(Dataset entries)
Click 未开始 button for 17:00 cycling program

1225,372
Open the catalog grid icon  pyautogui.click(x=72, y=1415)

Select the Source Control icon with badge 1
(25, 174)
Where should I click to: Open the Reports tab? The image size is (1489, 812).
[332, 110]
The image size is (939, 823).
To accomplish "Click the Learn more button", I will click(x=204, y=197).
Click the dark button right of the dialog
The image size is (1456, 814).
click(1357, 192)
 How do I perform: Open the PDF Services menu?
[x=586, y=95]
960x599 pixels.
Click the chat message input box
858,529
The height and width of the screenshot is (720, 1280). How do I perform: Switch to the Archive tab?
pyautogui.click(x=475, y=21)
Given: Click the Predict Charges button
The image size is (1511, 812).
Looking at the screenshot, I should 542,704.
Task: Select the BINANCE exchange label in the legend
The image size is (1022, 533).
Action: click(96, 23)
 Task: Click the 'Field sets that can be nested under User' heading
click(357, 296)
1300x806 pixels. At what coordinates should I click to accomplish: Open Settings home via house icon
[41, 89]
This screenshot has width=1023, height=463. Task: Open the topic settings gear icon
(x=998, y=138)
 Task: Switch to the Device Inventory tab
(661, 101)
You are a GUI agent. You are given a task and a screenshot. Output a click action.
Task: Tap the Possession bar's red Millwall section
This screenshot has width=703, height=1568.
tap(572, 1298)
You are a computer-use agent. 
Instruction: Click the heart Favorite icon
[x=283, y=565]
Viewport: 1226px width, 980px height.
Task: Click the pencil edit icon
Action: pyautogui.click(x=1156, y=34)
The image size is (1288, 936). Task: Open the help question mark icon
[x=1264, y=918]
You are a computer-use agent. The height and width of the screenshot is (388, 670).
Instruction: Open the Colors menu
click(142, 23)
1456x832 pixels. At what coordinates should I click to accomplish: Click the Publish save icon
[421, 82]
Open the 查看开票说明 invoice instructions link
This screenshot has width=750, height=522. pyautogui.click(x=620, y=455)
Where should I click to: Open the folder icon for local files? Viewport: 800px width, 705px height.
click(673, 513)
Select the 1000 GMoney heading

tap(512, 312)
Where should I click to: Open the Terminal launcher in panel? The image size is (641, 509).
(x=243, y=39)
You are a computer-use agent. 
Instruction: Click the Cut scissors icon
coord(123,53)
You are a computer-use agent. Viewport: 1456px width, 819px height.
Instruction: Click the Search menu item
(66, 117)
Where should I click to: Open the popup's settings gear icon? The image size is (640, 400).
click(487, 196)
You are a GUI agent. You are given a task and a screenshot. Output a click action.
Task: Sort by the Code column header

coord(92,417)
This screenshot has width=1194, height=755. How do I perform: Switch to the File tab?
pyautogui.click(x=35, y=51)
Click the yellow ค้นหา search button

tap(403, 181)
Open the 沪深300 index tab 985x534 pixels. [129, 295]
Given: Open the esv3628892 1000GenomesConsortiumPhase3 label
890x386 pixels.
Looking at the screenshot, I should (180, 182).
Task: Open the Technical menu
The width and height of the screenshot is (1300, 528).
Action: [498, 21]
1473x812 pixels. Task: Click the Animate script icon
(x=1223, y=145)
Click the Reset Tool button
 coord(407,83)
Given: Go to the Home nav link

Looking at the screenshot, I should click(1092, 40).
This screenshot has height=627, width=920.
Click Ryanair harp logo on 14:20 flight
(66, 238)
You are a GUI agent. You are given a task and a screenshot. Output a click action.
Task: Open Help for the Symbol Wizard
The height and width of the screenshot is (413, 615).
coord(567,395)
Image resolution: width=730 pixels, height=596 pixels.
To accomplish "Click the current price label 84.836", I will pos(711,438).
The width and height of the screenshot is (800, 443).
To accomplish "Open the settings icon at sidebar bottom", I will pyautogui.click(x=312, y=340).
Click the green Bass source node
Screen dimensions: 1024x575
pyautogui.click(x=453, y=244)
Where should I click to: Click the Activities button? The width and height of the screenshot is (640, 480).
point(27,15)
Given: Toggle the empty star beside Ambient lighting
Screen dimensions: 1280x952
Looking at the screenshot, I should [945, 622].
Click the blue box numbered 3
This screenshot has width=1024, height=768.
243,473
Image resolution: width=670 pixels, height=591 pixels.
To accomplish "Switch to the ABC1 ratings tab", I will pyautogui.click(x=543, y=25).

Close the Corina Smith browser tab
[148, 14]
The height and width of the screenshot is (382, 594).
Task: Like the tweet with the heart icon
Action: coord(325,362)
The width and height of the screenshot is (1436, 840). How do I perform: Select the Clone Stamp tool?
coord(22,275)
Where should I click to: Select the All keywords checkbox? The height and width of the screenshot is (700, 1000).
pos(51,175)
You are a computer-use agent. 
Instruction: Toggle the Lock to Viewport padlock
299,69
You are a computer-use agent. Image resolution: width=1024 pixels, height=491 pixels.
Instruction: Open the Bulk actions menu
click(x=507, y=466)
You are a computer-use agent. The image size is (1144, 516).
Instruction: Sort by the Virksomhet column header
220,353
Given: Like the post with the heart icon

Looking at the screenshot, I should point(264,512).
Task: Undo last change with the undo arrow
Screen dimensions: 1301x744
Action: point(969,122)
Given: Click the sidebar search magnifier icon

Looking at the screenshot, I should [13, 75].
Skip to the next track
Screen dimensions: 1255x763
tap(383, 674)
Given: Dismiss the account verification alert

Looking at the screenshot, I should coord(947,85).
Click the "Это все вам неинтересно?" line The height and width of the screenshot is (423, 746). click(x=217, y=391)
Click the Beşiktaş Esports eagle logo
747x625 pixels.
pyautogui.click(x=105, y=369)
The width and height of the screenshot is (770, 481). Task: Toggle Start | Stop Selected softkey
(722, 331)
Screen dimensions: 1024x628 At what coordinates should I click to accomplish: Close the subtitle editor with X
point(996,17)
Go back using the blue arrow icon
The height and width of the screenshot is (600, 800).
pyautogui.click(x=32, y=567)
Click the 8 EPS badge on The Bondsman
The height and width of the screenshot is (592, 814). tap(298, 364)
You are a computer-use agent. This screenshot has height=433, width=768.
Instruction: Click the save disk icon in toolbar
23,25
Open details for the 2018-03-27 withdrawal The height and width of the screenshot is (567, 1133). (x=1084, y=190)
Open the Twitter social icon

Required work: Every entry must be given again exactly as it reads.

Solution to this task:
Click 未开始 button for 17:00 cycling program

1225,372
Open the catalog grid icon  pyautogui.click(x=72, y=1415)

Select the Source Control icon with badge 1
(25, 174)
Where should I click to: Open the Reports tab? The image size is (1489, 812).
[332, 110]
The image size is (939, 823).
To accomplish "Click the Learn more button", I will click(x=204, y=197).
Click the dark button right of the dialog
The image size is (1456, 814).
click(1357, 192)
 How do I perform: Open the PDF Services menu?
[x=586, y=95]
960x599 pixels.
Click the chat message input box
858,529
The height and width of the screenshot is (720, 1280). How do I perform: Switch to the Archive tab?
pyautogui.click(x=475, y=21)
Given: Click the Predict Charges button
The image size is (1511, 812).
Looking at the screenshot, I should 542,704.
Task: Select the BINANCE exchange label in the legend
The image size is (1022, 533).
Action: click(96, 23)
 Task: Click the 'Field sets that can be nested under User' heading
click(357, 296)
1300x806 pixels. At what coordinates should I click to accomplish: Open Settings home via house icon
[41, 89]
This screenshot has width=1023, height=463. Task: Open the topic settings gear icon
(x=998, y=138)
 Task: Switch to the Device Inventory tab
(661, 101)
You are a GUI agent. You are given a task and a screenshot. Output a click action.
Task: Tap the Possession bar's red Millwall section
This screenshot has width=703, height=1568.
tap(572, 1298)
You are a computer-use agent. 
Instruction: Click the heart Favorite icon
[x=283, y=565]
Viewport: 1226px width, 980px height.
Task: Click the pencil edit icon
Action: pyautogui.click(x=1156, y=34)
The image size is (1288, 936). Task: Open the help question mark icon
[x=1264, y=918]
You are a computer-use agent. The height and width of the screenshot is (388, 670).
Instruction: Open the Colors menu
click(142, 23)
1456x832 pixels. At what coordinates should I click to accomplish: Click the Publish save icon
[421, 82]
Open the 查看开票说明 invoice instructions link
This screenshot has width=750, height=522. pyautogui.click(x=620, y=455)
Where should I click to: Open the folder icon for local files? Viewport: 800px width, 705px height.
click(673, 513)
Select the 1000 GMoney heading

tap(512, 312)
Where should I click to: Open the Terminal launcher in panel? The image size is (641, 509).
(x=243, y=39)
You are a computer-use agent. 
Instruction: Click the Cut scissors icon
coord(123,53)
You are a computer-use agent. Viewport: 1456px width, 819px height.
Instruction: Click the Search menu item
(66, 117)
Where should I click to: Open the popup's settings gear icon? The image size is (640, 400).
click(487, 196)
You are a GUI agent. You are given a task and a screenshot. Output a click action.
Task: Sort by the Code column header

coord(92,417)
This screenshot has width=1194, height=755. How do I perform: Switch to the File tab?
pyautogui.click(x=35, y=51)
Click the yellow ค้นหา search button

tap(403, 181)
Open the 沪深300 index tab 985x534 pixels. [129, 295]
Given: Open the esv3628892 1000GenomesConsortiumPhase3 label
890x386 pixels.
Looking at the screenshot, I should (180, 182).
Task: Open the Technical menu
The width and height of the screenshot is (1300, 528).
Action: [498, 21]
1473x812 pixels. Task: Click the Animate script icon
(x=1223, y=145)
Click the Reset Tool button
 coord(407,83)
Given: Go to the Home nav link

Looking at the screenshot, I should click(1092, 40).
This screenshot has height=627, width=920.
Click Ryanair harp logo on 14:20 flight
(66, 238)
You are a GUI agent. You are given a task and a screenshot. Output a click action.
Task: Open Help for the Symbol Wizard
The height and width of the screenshot is (413, 615).
coord(567,395)
Image resolution: width=730 pixels, height=596 pixels.
To accomplish "Click the current price label 84.836", I will pos(711,438).
The width and height of the screenshot is (800, 443).
To accomplish "Open the settings icon at sidebar bottom", I will pyautogui.click(x=312, y=340).
Click the green Bass source node
Screen dimensions: 1024x575
pyautogui.click(x=453, y=244)
Where should I click to: Click the Activities button? The width and height of the screenshot is (640, 480).
point(27,15)
Given: Toggle the empty star beside Ambient lighting
Screen dimensions: 1280x952
Looking at the screenshot, I should [945, 622].
Click the blue box numbered 3
This screenshot has width=1024, height=768.
243,473
Image resolution: width=670 pixels, height=591 pixels.
To accomplish "Switch to the ABC1 ratings tab", I will pyautogui.click(x=543, y=25).

Close the Corina Smith browser tab
[148, 14]
The height and width of the screenshot is (382, 594).
Task: Like the tweet with the heart icon
Action: coord(325,362)
The width and height of the screenshot is (1436, 840). How do I perform: Select the Clone Stamp tool?
coord(22,275)
Where should I click to: Select the All keywords checkbox? The height and width of the screenshot is (700, 1000).
pos(51,175)
You are a computer-use agent. 
Instruction: Toggle the Lock to Viewport padlock
299,69
You are a computer-use agent. Image resolution: width=1024 pixels, height=491 pixels.
Instruction: Open the Bulk actions menu
click(x=507, y=466)
You are a computer-use agent. The image size is (1144, 516).
Instruction: Sort by the Virksomhet column header
220,353
Given: Like the post with the heart icon

Looking at the screenshot, I should point(264,512).
Task: Undo last change with the undo arrow
Screen dimensions: 1301x744
Action: point(969,122)
Given: Click the sidebar search magnifier icon

Looking at the screenshot, I should [13, 75].
Skip to the next track
Screen dimensions: 1255x763
tap(383, 674)
Given: Dismiss the account verification alert

Looking at the screenshot, I should coord(947,85).
Click the "Это все вам неинтересно?" line The height and width of the screenshot is (423, 746). click(x=217, y=391)
Click the Beşiktaş Esports eagle logo
747x625 pixels.
pyautogui.click(x=105, y=369)
The width and height of the screenshot is (770, 481). Task: Toggle Start | Stop Selected softkey
(722, 331)
Screen dimensions: 1024x628 At what coordinates should I click to accomplish: Close the subtitle editor with X
point(996,17)
Go back using the blue arrow icon
The height and width of the screenshot is (600, 800).
pyautogui.click(x=32, y=567)
Click the 8 EPS badge on The Bondsman
The height and width of the screenshot is (592, 814). tap(298, 364)
You are a computer-use agent. This screenshot has height=433, width=768.
Instruction: Click the save disk icon in toolbar
23,25
Open details for the 2018-03-27 withdrawal The height and width of the screenshot is (567, 1133). (x=1084, y=190)
Open the Twitter social icon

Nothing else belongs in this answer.